Code Audit

The code audit workflow compares a paper’s claims against its public codebase to identify mismatches, undocumented deviations, and reproducibility risks. It bridges the gap between what a paper says and what the code actually does.

Usage

From the REPL:

/audit arxiv:2401.12345
/audit https://github.com/org/repo --paper arxiv:2401.12345

From the CLI:

feynman audit 2401.12345

When given an arXiv ID, Feynman locates the associated code repository from the paper’s links, Papers With Code, or GitHub search. You can also provide the repository URL directly.

How it works

The audit workflow operates in two passes. First, the researcher agent reads the paper and extracts all concrete claims: hyperparameters, architecture details, training procedures, dataset splits, evaluation metrics, and reported results. Each claim is tagged with its location in the paper for traceability.

Second, the verifier agent examines the codebase to find the corresponding implementation for each claim. It checks configuration files, training scripts, model definitions, and evaluation code to verify that the code matches the paper’s description. When it finds a discrepancy — a hyperparameter that differs, a training step that was described but not implemented, or an evaluation procedure that deviates from the paper — it documents the mismatch with exact file paths and line numbers.

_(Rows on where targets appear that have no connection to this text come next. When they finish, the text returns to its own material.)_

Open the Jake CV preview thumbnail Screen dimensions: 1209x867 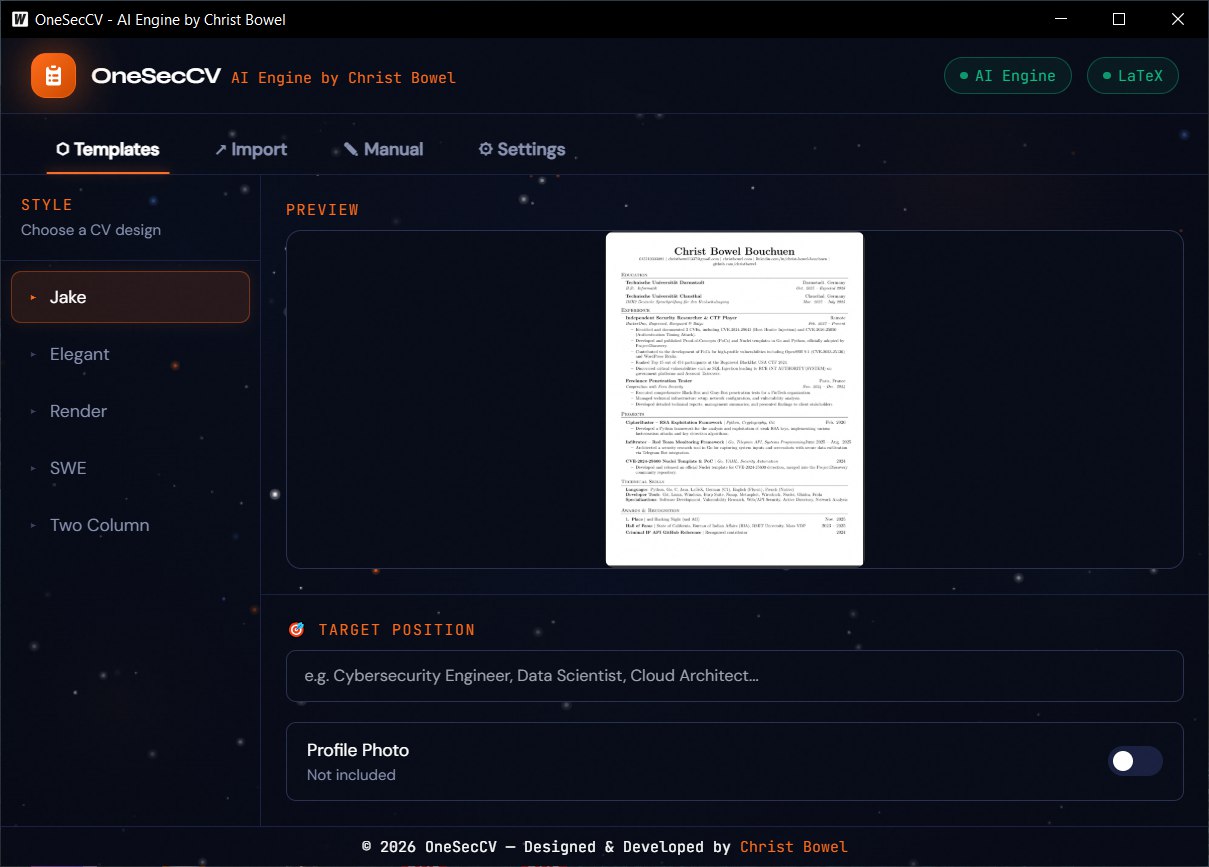pyautogui.click(x=735, y=396)
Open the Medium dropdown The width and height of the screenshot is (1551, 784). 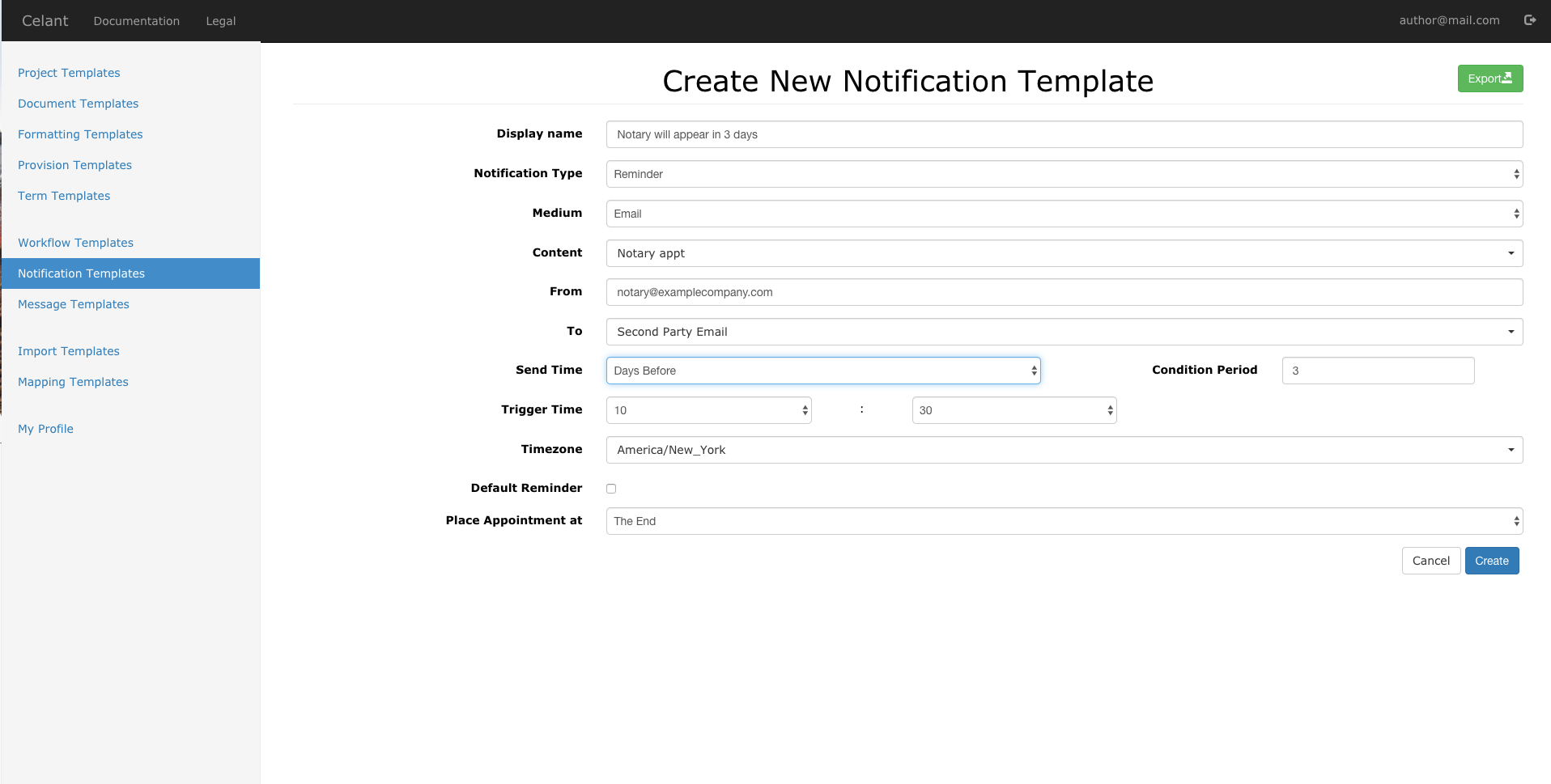point(1064,214)

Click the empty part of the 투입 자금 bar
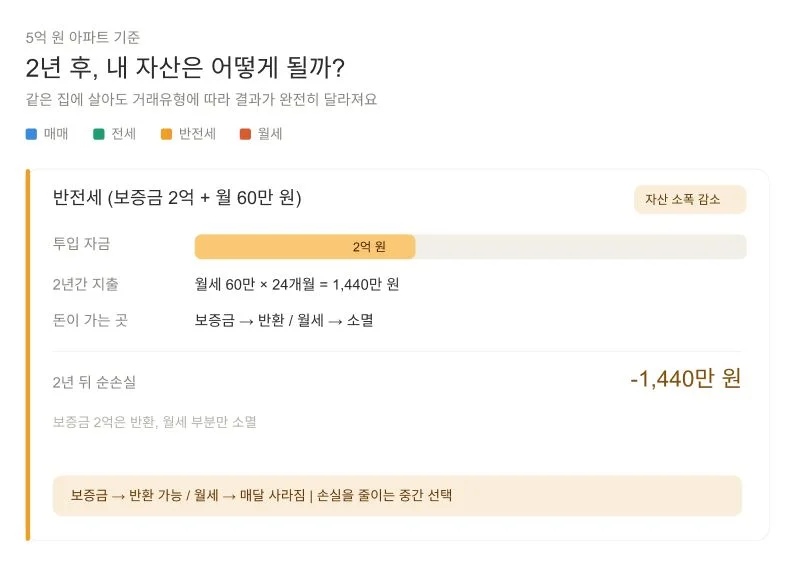pos(580,247)
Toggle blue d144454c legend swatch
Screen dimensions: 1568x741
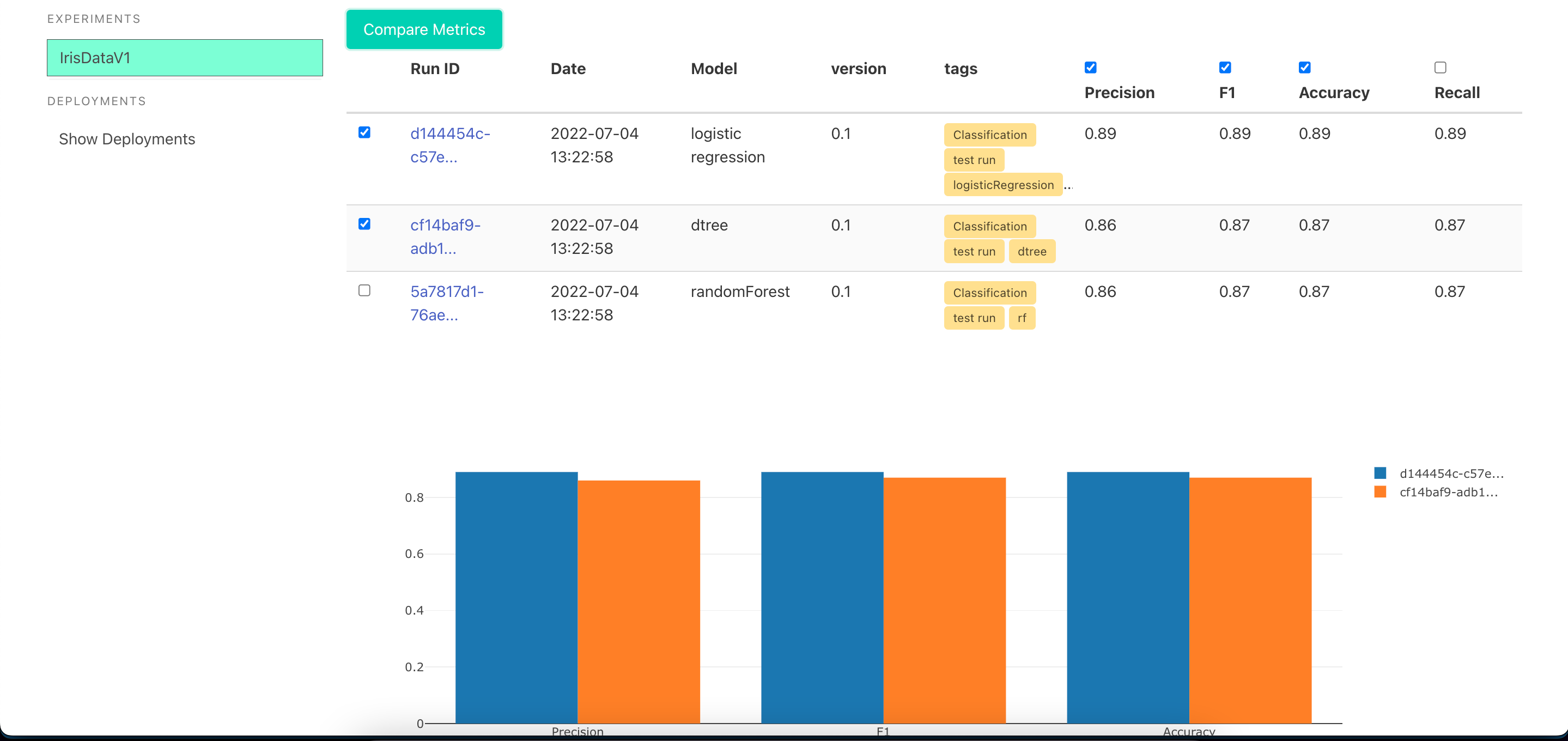click(1380, 473)
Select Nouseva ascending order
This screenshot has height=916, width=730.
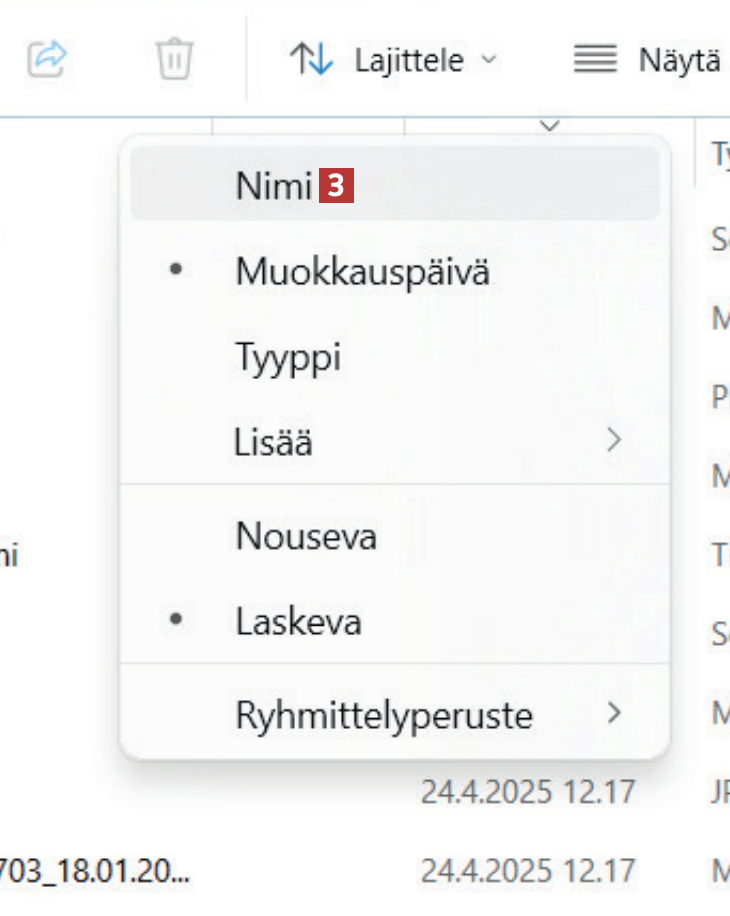pos(306,537)
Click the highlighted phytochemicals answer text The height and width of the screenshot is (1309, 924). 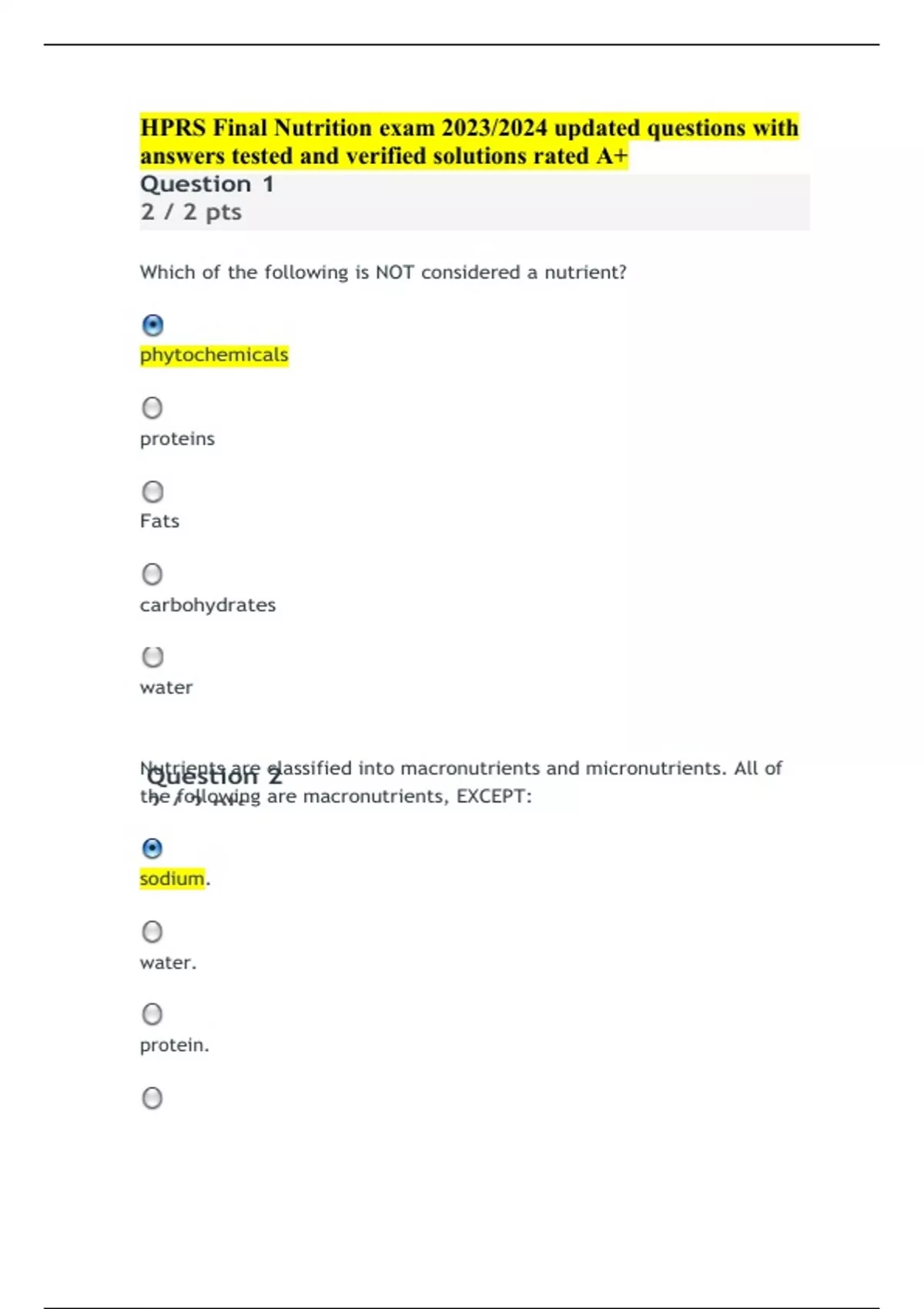point(214,355)
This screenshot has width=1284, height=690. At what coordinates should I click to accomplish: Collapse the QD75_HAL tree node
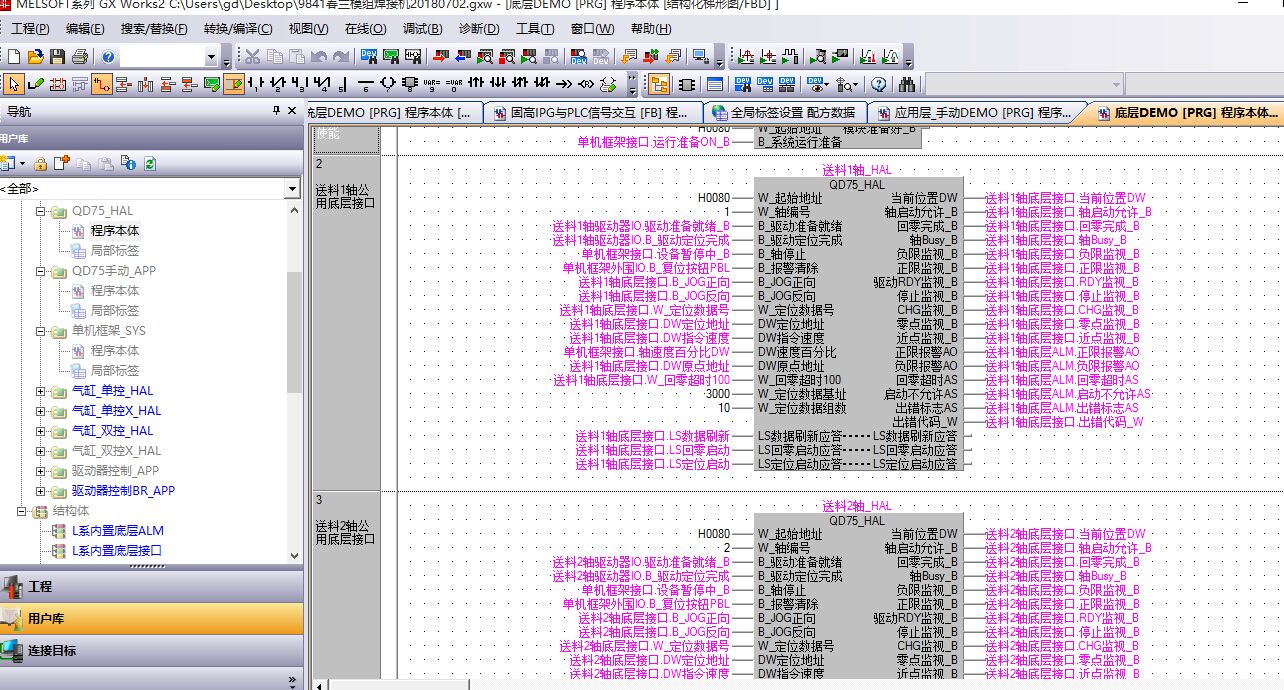[x=41, y=211]
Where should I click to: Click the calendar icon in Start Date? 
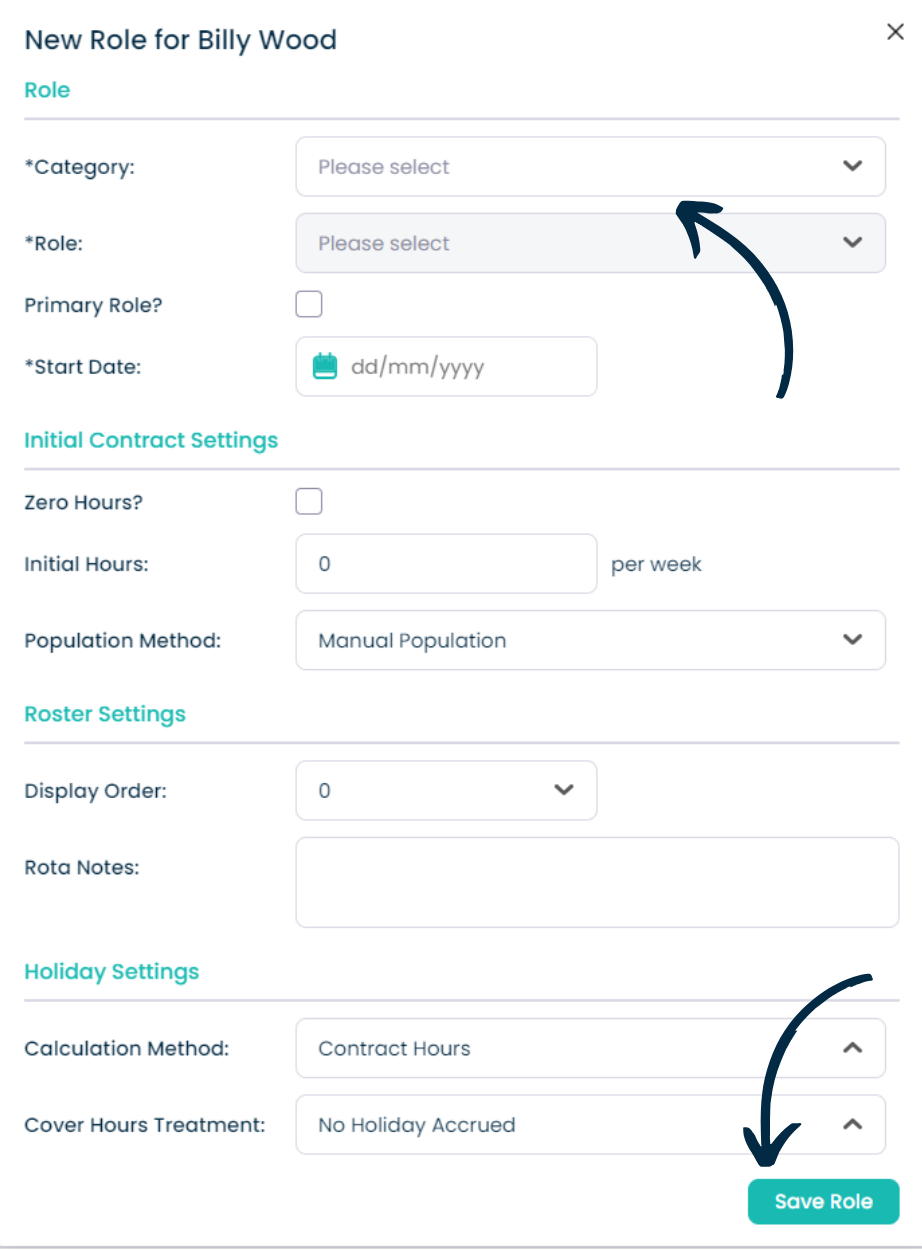point(325,366)
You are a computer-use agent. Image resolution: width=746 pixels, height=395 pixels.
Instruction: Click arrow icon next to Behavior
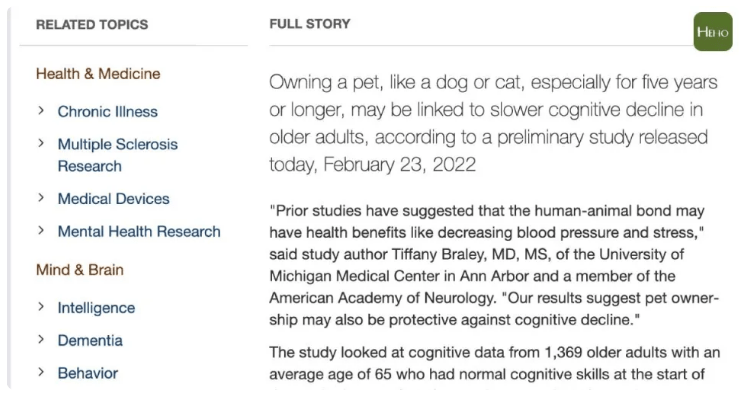41,373
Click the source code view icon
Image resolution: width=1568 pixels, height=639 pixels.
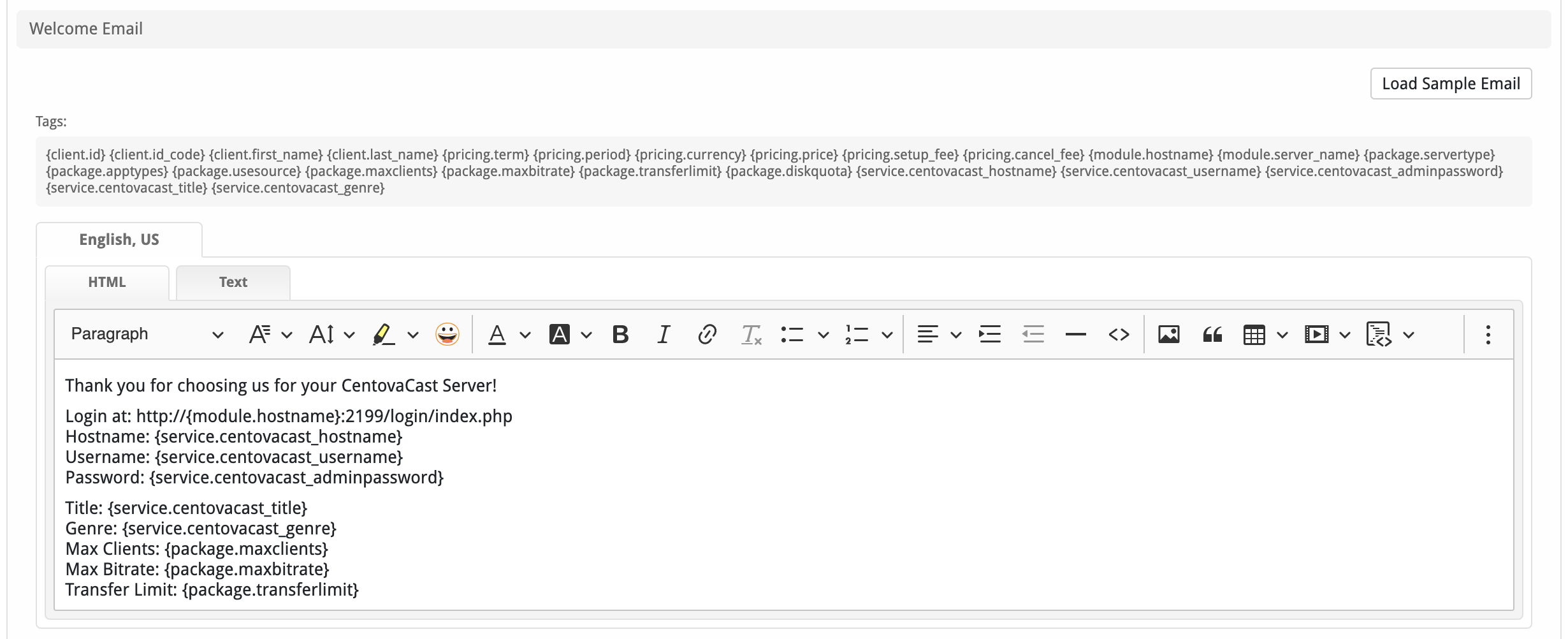point(1119,334)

The audit also checks for common reproducibility issues like missing random seeds, non-deterministic operations without pinned versions, hardcoded paths, and absent environment specifications.

Output format

The audit report contains:

  • Match Summary — Percentage of claims that match the code
  • Confirmed Claims — Claims that are accurately reflected in the codebase
  • Mismatches — Discrepancies between paper and code with evidence from both
  • Missing Implementations — Claims in the paper with no corresponding code
  • Reproducibility Risks — Issues like missing seeds, unpinned dependencies, or hardcoded paths

When to use it

Use /audit when you are deciding whether to build on a paper’s results, when replicating an experiment, or when reviewing a paper for a venue and want to verify its claims against the code. It is also useful for auditing your own papers before submission to catch inconsistencies between your writeup and implementation.